At first glance, Joannou’s collecting habits may seem like the eccentric vagaries of a an insanely wealthy magnate searching for legacy and legitimacy. I won’t deny the eccentricity charge, or the role of ego. One of Joannou’s beneficiaries, painter George Condo, has immortalized Joannou in surrealist portraiture. Another Deste favorite, sculptor Pawel Althamer, sculpted his dear friend Dakis as a Native American chief in full war bonnet, taking a cast of Joannou’s own face for accuracy.

But Chief Dakis’s project isn’t just bohemian wealth run amok, it’s explicitly ideological, the Animal Spirits of a man who fancies himself a Howard Roarke visionary, despite his total lack of credentials as a doyen.

And this is the state of fine arts under contemporary capitalism. Classics and antiquity have lost cultural cache in the age of disruption, and there is no longer an aristocratic imperative to support noble projects of lofty ambition. Today we’ve neither dutiful Kings, Vaticans, or robber barons to seduce the hoi polloi into complicity with visions of the transplendent. Nor do the experiments in democracy we deem “states” seem to be doing much better, having withdrawn much of the already measly funding available for highbrow cultural endeavors.

Even dictators don’t care to seem interested in bribing the proletariat with great works any more. Before being deposed, Moammar Gadhafi shelled out big bucks for private concerts from such virtuosos as Beyoncé and Mariah Carey. Despite intense criticism, Nicki Minaj took home $2 million last year to play for Angolan dictator José Eduardo dos Santos. And forget about the nouveaux riches investing in art for the people. Crooked pharmaceutical executive Martin Shkreli is despised for jacking up drug prices, but he is only slightly less despised for spending $2 million on the only existing pressing of a “secret” Wu-Tang Clan album and then threatening to destroy it.

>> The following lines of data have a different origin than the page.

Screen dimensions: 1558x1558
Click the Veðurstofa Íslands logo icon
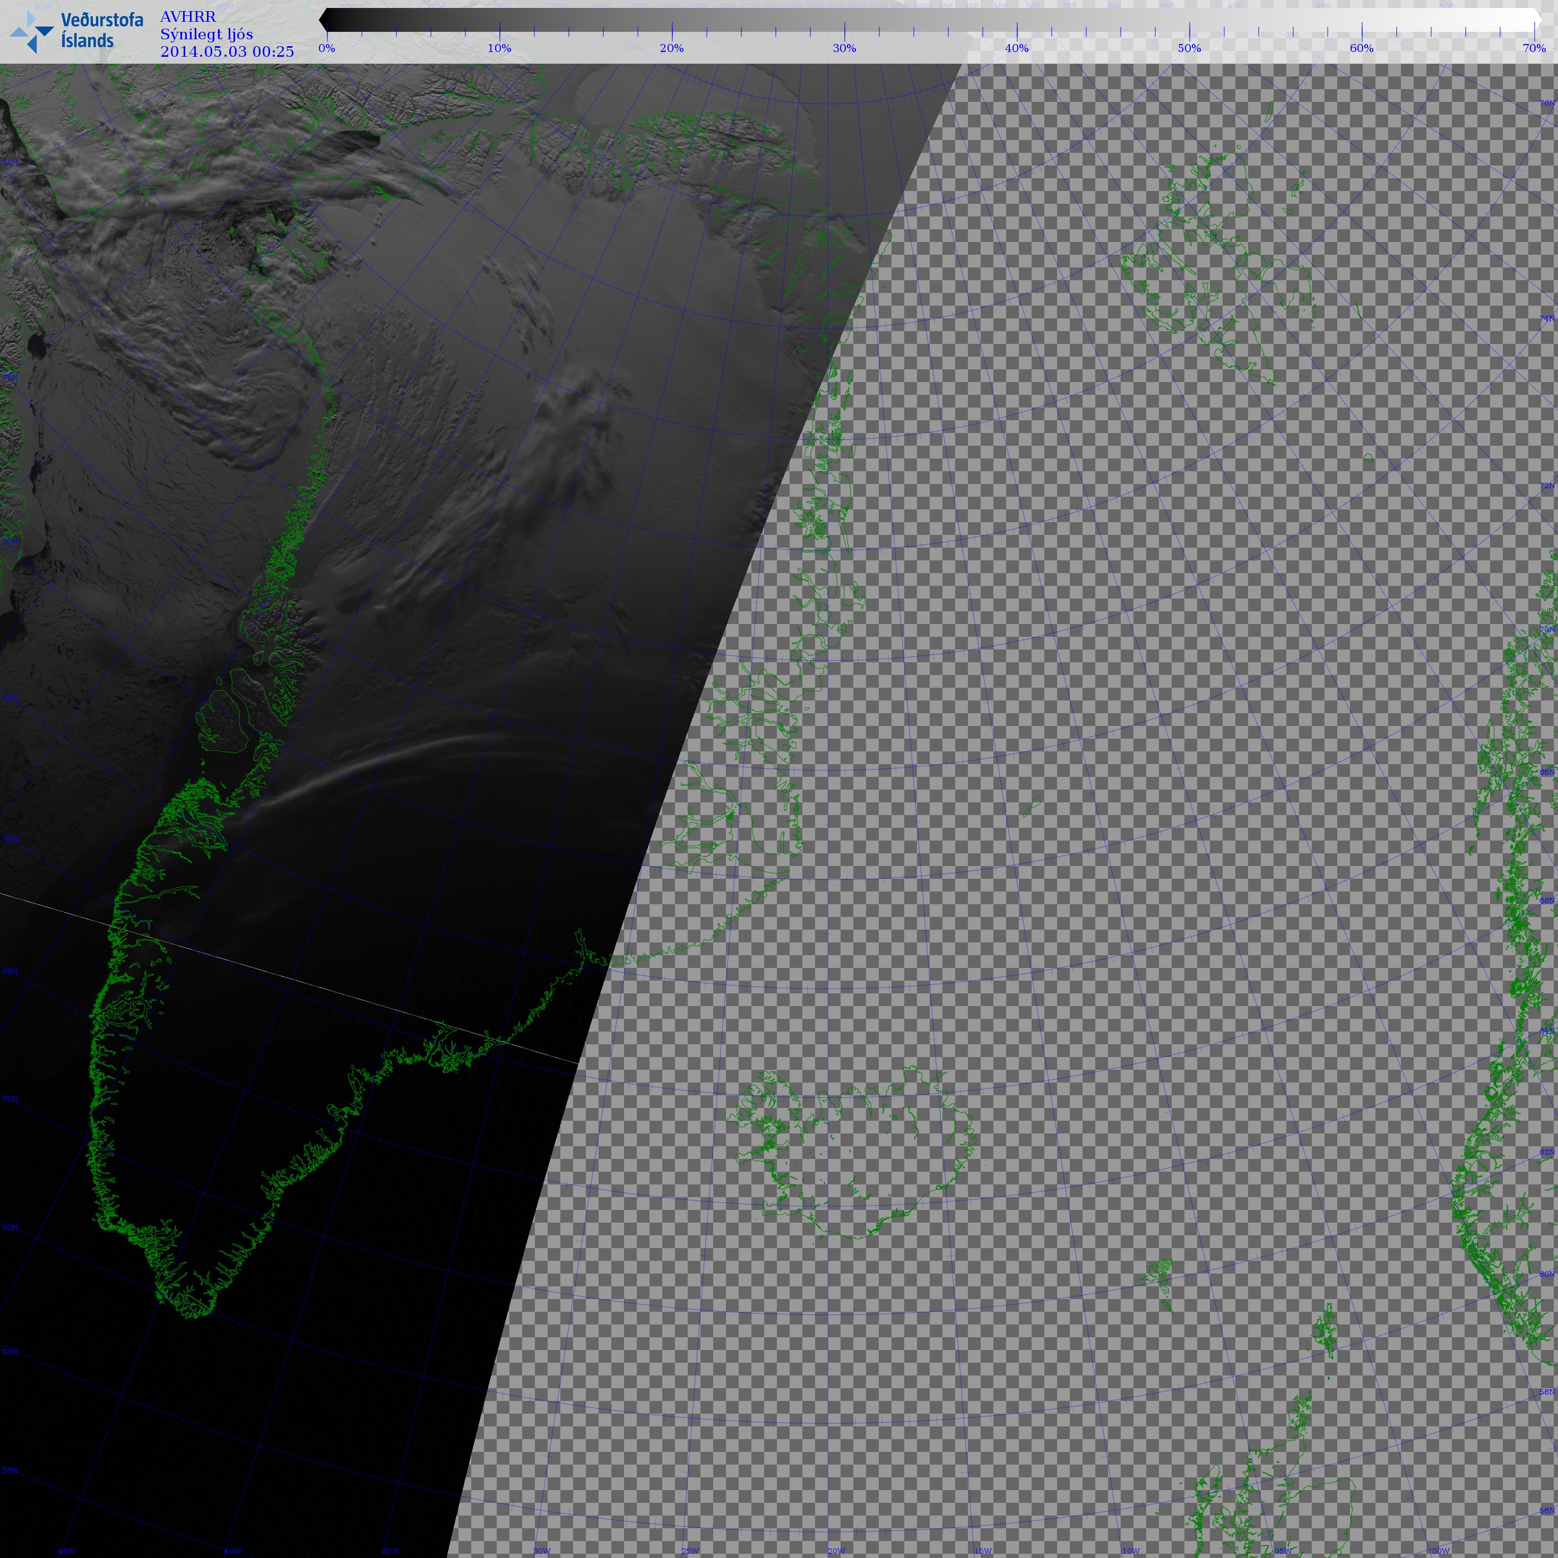[32, 31]
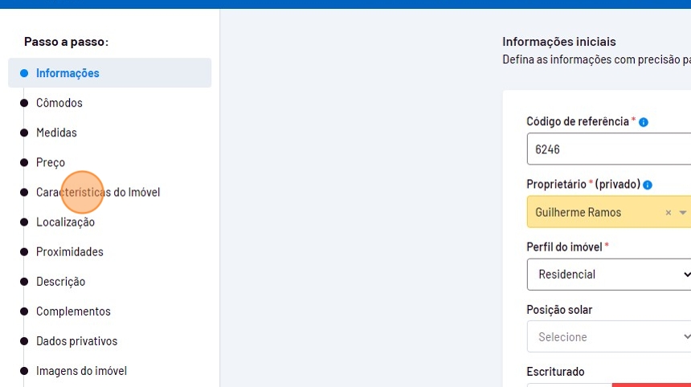
Task: Toggle the red Escriturado option
Action: (x=651, y=385)
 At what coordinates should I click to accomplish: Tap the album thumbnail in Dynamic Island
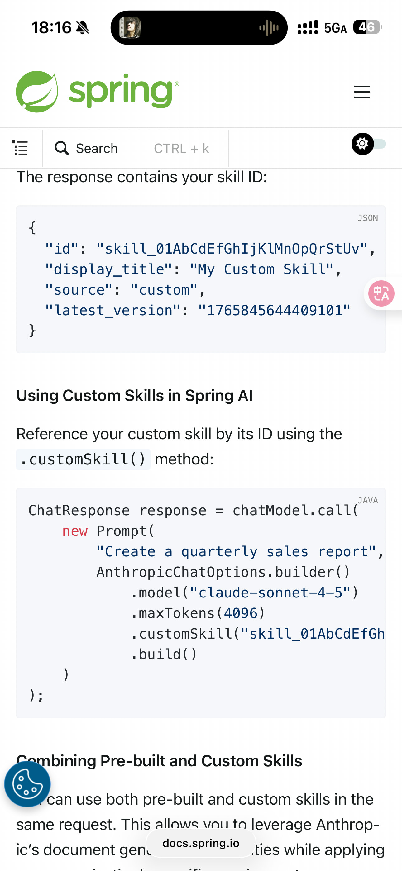click(130, 28)
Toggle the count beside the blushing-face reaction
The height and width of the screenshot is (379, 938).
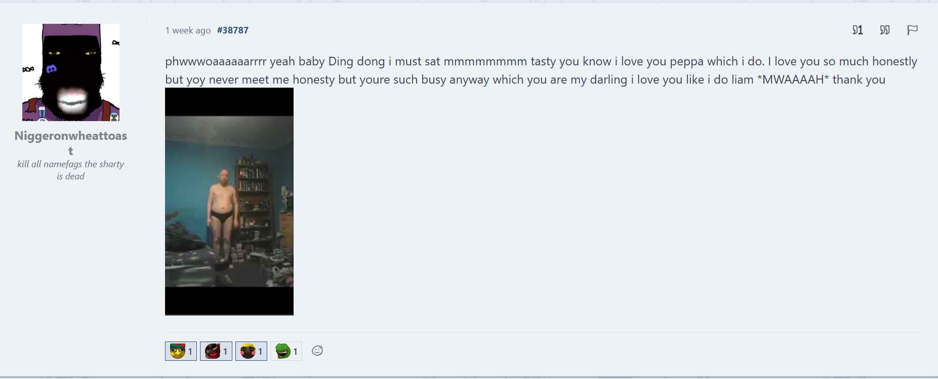tap(260, 351)
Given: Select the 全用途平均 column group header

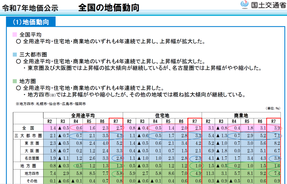Looking at the screenshot, I should 83,115.
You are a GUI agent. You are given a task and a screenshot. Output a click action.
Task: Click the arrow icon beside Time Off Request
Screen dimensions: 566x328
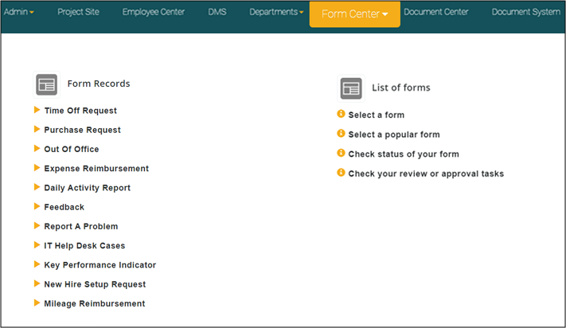[37, 110]
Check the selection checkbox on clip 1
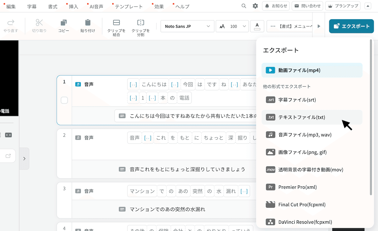This screenshot has width=378, height=231. point(64,100)
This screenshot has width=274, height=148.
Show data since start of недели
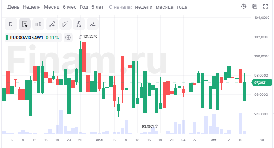(x=144, y=7)
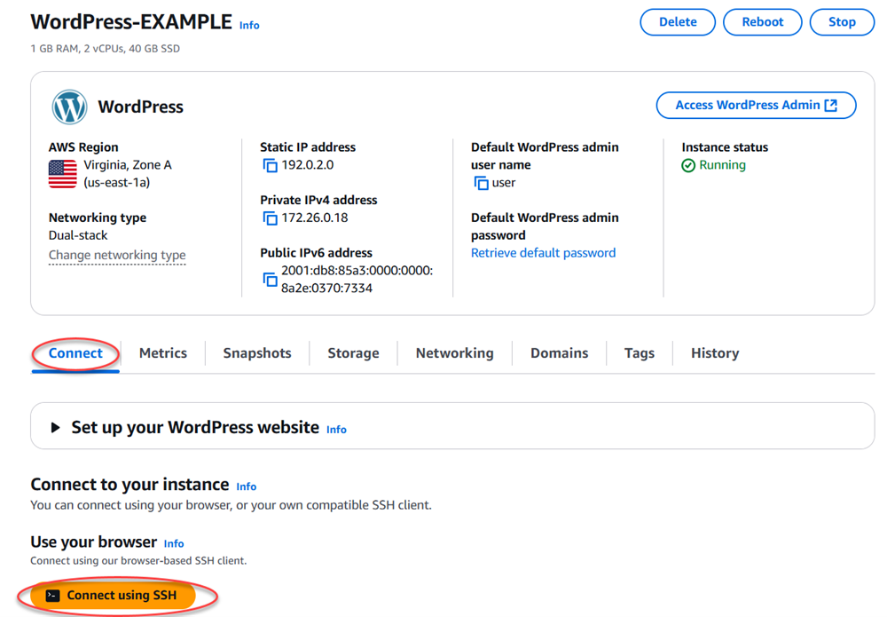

So what we have now, if we’re lucky, is the odd production of Swan Lake (because it’s still good), a valiant but tragically austere Carmen (because it’s the best we can do), and Jeff Koons, because his work flatters Dakis Joannou’s vision of a Dionysian rebel.

For the new era of bourgeoisie, the symphony, the ballet, the opera and the museum hold less appeal than a pop star playing your private party, and they certainly can’t compete with holding court in an art empire of your own design. The ruling classes ain’t what they used to be, and vulgar narcissists like Joannou aren’t content with anything short of taking the products of their patronage home with them—and he does, all aboard The Guilty, bobbing atop his fugly floating Versailles.